§ **Exercise**
Among the entries below, take the line with "You are a GUI" and the line with "Task: Focus the Recipients input field", and output them and every line between them exactly, with nothing else.

*** Opening of Data to examine ***

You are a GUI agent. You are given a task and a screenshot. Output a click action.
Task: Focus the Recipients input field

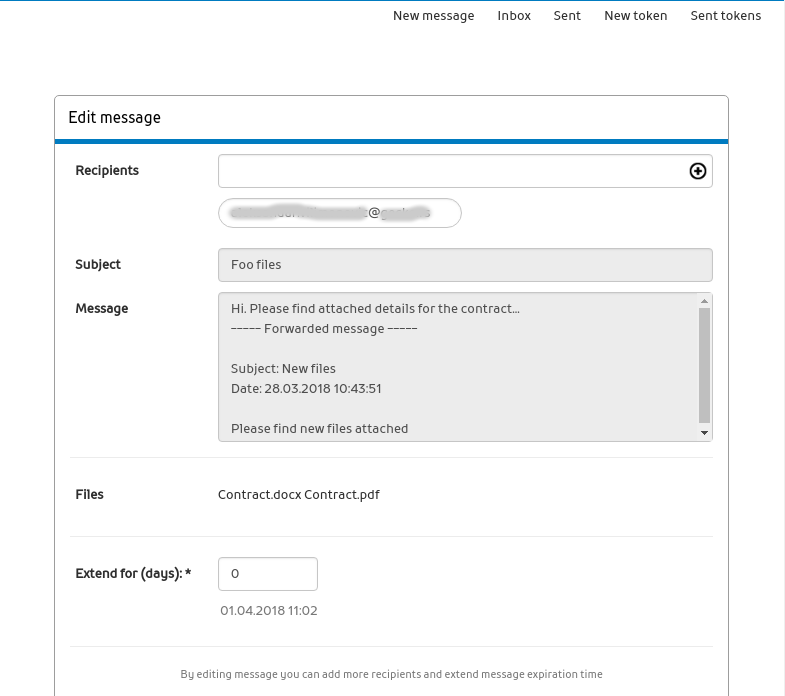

*** Close of Data to examine ***
*** Opening of Data to examine ***

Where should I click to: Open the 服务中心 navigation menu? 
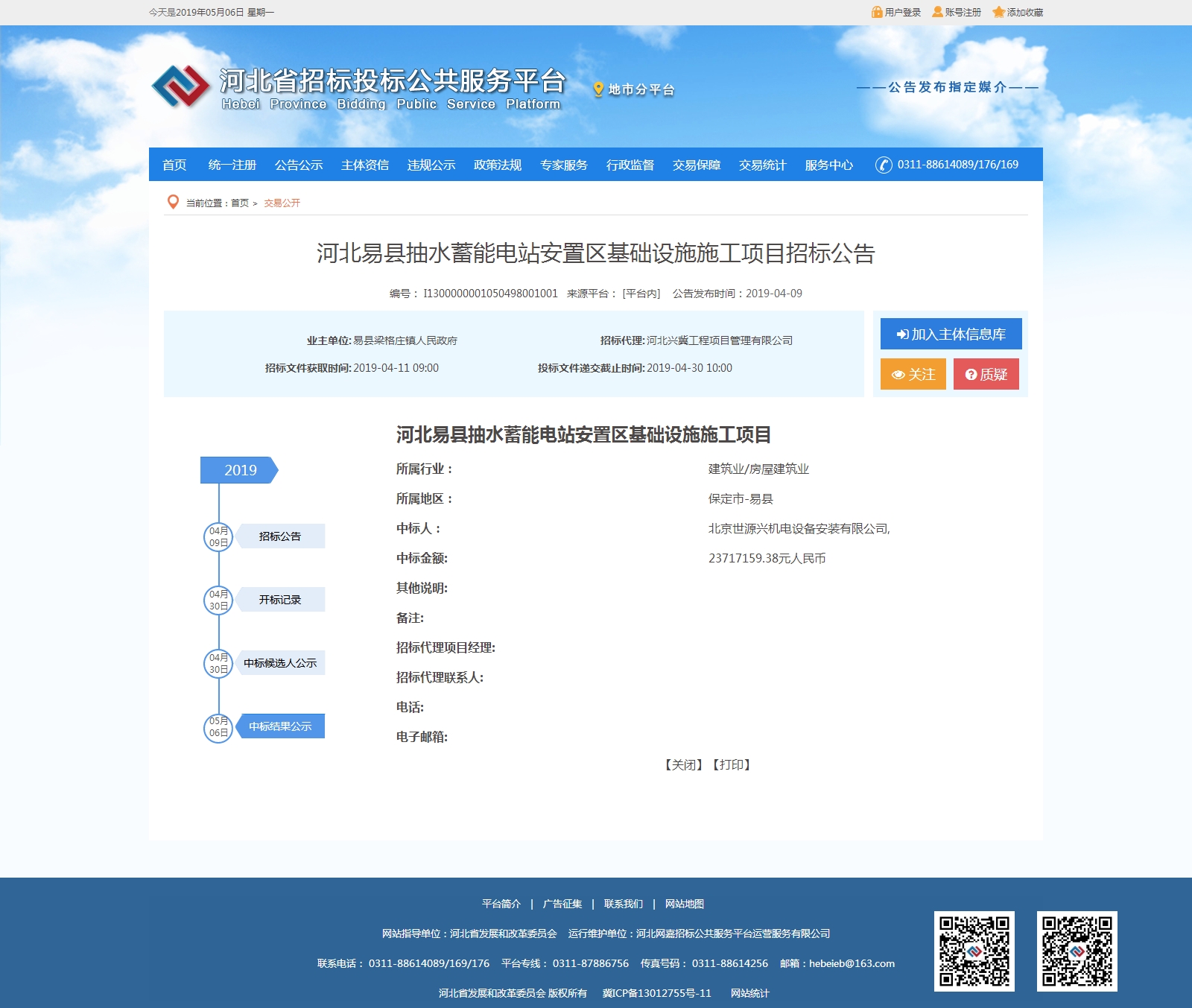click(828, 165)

*** Close of Data to examine ***
*** Opening of Data to examine ***

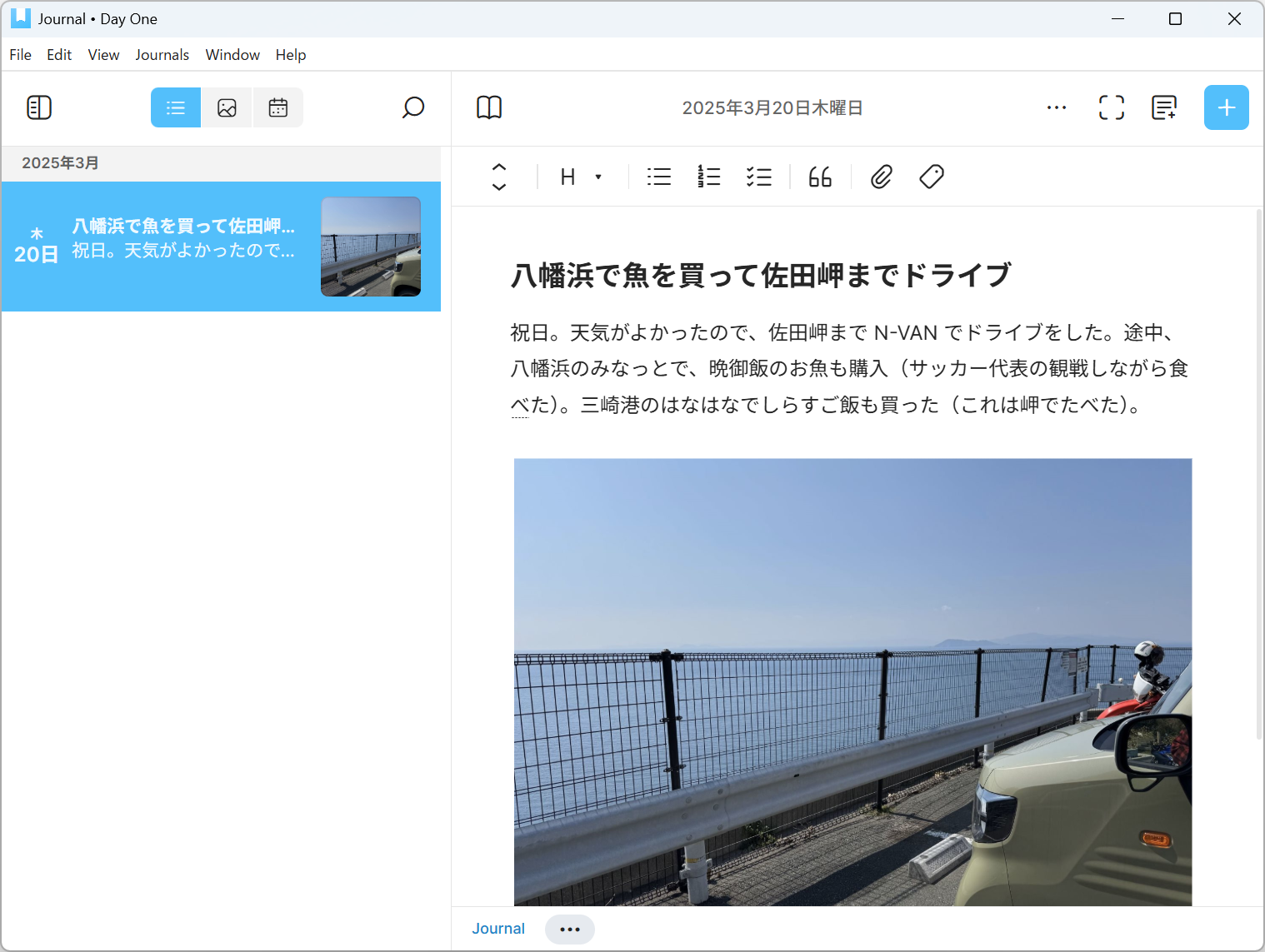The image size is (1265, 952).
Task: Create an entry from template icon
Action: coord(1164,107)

*** Close of Data to examine ***

§ **Task answer**
You are a GUI agent. You are given a task and a screenshot. Output a click action.
Task: Focus the Recipients input field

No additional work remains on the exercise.